That simple tool -- a practical clinical model fashioned from reams of expression data -- is a significant step toward using genomic analyses to directly treat patients, said Stephen Friend, president of Seattle-based Sage Bionetworks, as well as a biochemist and physician. Friend, whose company supports and assists with genomic research with clinical applications, had no role in the Princeton research, but he is familiar with it.
In the past five years, genomic profiles of patients have become commonplace in commercial and academic clinical trials, Friend said. When it comes to treatment, however, the application of genomics is not as widespread. One reason is that the advantage of monitoring a patient's gene expression -- namely that thousands of health markers can be identified through genetic activity -- also results in a problematically large dataset, as the Princeton researchers encountered.
"Their work shows a logical way to tame those tens of thousands of variables and put them in a practical, insightful guide that a clinician can use," Friend said.
"What's more important is that the Storey group applied genomics to an area that really needs it. They ordered patterns of expression in an elegant way that would allow this information to be parsed into particular decisions that would guide clinical care. This kind of work is precisely what is needed to extend the use and benefits of genomics data to practical day-to-day use in the clinic."

** Requirement 1 **
List every role or title the genomics excerpt gives Stephen Friend.
** Requirement 2 **
Copy out the genomics excerpt word for word between "That simple tool" and "familiar with it.", inclusive.

Saved data entries:

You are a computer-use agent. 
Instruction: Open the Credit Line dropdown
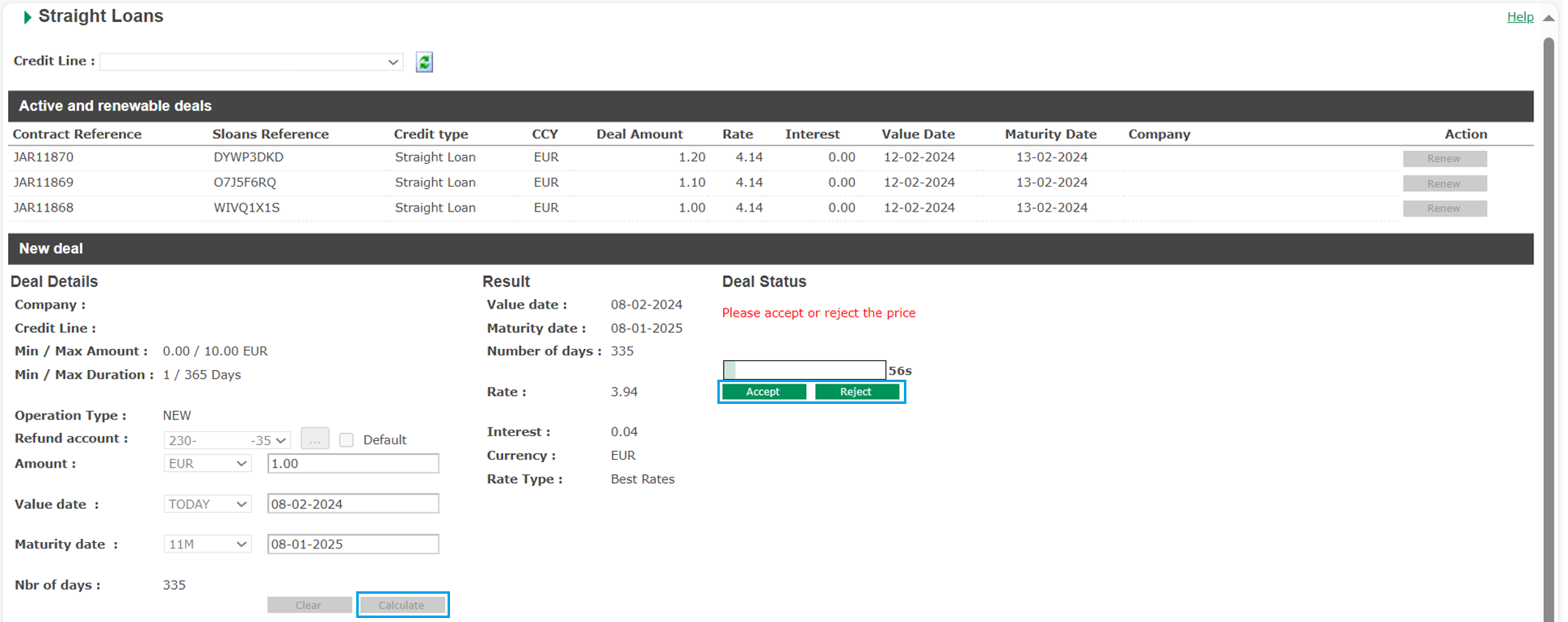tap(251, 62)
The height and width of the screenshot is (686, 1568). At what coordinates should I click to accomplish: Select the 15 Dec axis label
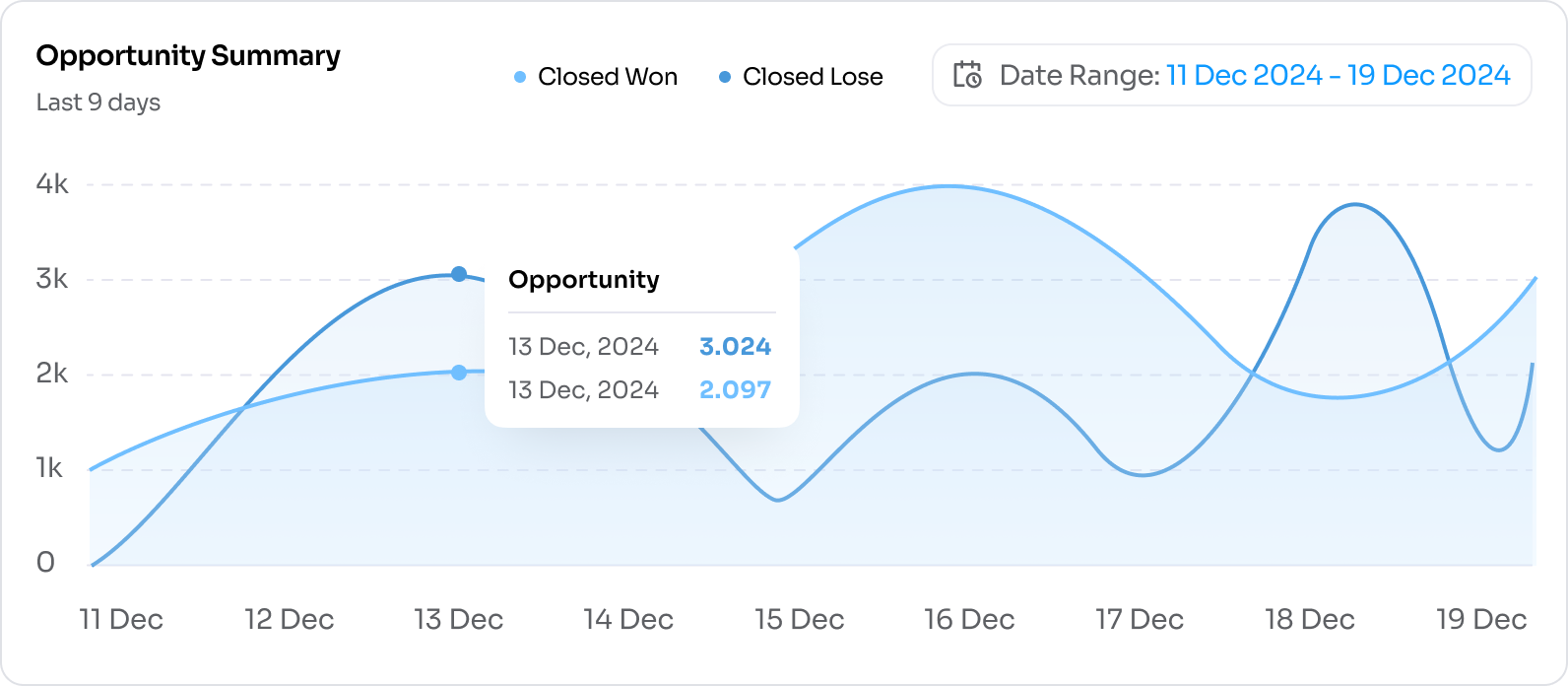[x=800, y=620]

** Written answer 1 **
- President of Seattle-based Sage Bionetworks
- Biochemist
- Physician

** Written answer 2 **
That simple tool -- a practical clinical model fashioned from reams of expression data -- is a significant step toward using genomic analyses to directly treat patients, said Stephen Friend, president of Seattle-based Sage Bionetworks, as well as a biochemist and physician. Friend, whose company supports and assists with genomic research with clinical applications, had no role in the Princeton research, but he is familiar with it.